The Tribune-Herald reported last month that enforcement actions by the county Planning and Public Works departments were filed, but had not yet been served to the owners.

Corporation Counsel Joseph Kamelamela said that a process server last week served “two main individuals,” who, as of Monday, had 20 days to respond to the complaint.

A lot located between Ponahawai and Mamo streets behind Agasa Furniture and Music Store near Hilo Farmers Market has become a fenced-off community of tents and other temporary structures, in defiance of multiple orders by county agencies to clear the lot.

Kamelamela did not name the individuals, but the owners of the lot are NSHE HI Foxglove LLC and NSHE HI Thistle LLC, which are both owned by Big Island residents Jerilyn Rose and Michael Ravenswing.

According to documents from the Planning Department, the property is located within a Special Management Area, and no structures — including tents— are permitted to be erected without an SMA use permit.

An inspection as early as November of last year by Planning and Public Works found a 6-foot-tall perimeter chain-link fence, concrete slab foundations, assorted tents, a portable toilet and people residing on the lot.

The Planning Department contacted Rose and Ravenswing several times about the unpermitted structures, but the owners failed to respond or take any corrective action.

Rose and Ravenswing’s inaction regarding the unauthorized structures on their land accrued $5,800 in fines by late March.

Now that the complaint was served, “we go to court,” Kamelamela said, adding that the county intends to file a preliminary and permanent injunction to “stop them from further violation of our county law, our county codes.”

If the individuals served with the complaint fail to respond, “we get a default judgment,” he explained. If they do answer, the matter would then be argued before a judge, and the county would make the motion for an injunction.

A timeline and resolution will depend on “what they do. But it is something that’s not going to happen in 20 days,” Kamelamela said.

“The county is going to enforce the law, like anything else. We want to make sure that people follow the law.”

When reached by phone Tuesday, Rose did not comment when asked about plans to respond to the complaint.

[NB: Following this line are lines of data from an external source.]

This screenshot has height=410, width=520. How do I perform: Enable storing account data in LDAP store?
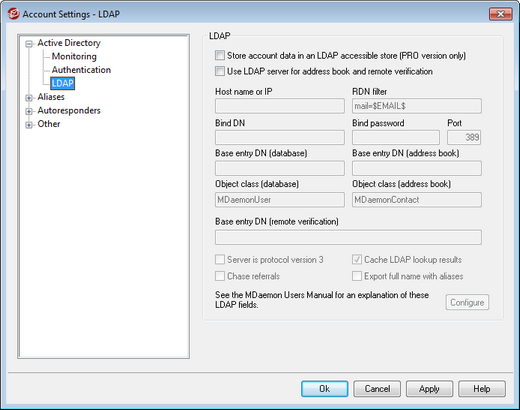point(220,55)
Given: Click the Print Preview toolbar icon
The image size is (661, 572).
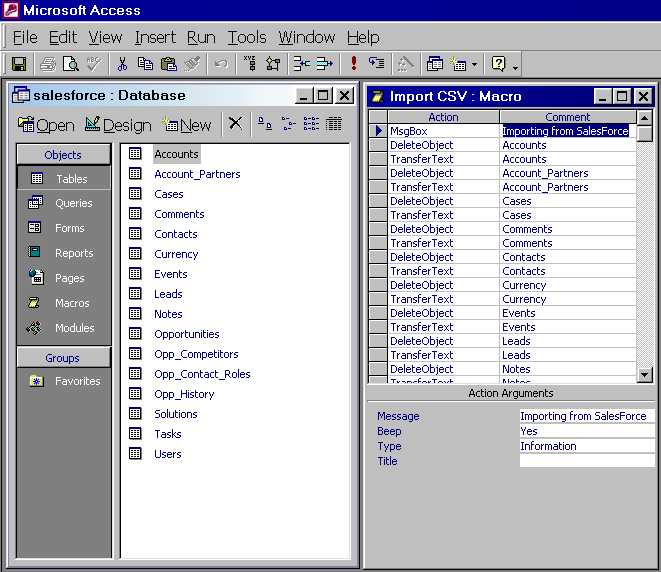Looking at the screenshot, I should pyautogui.click(x=71, y=64).
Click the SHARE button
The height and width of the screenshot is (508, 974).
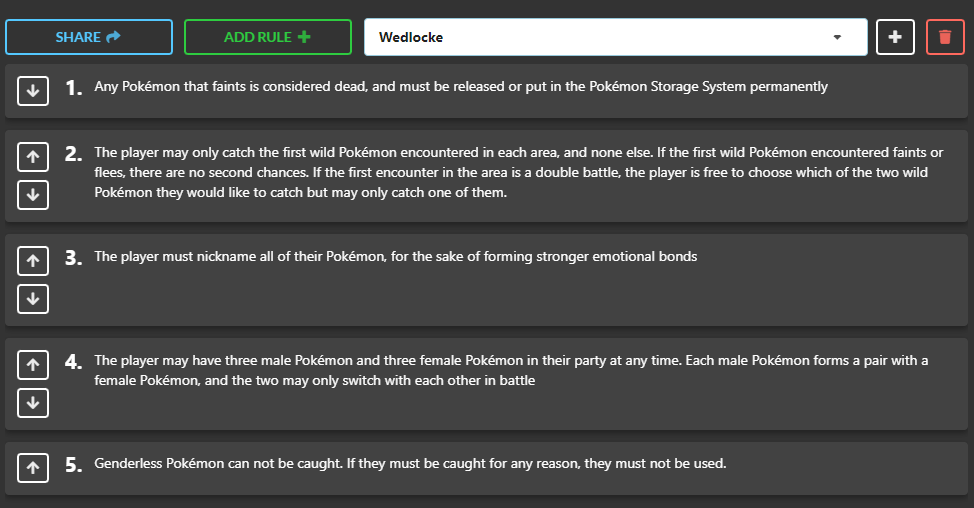89,37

In April, however, she wrote a letter to the editor of the Tribune-Herald explaining, to some extent, her motives:

“I own private property which is in the lawful Hawaiian Kingdom as the takeover of this land by corporate power has been recognized as unlawful. I stand on the Hawaiian Kingdom, which exists under God’s law. The Hawaiian Rose Trust exists to restore the executive power to the House of the Queen. Where there is private property, there is no homeless person and therefore no ‘homeless camp,’” she wrote.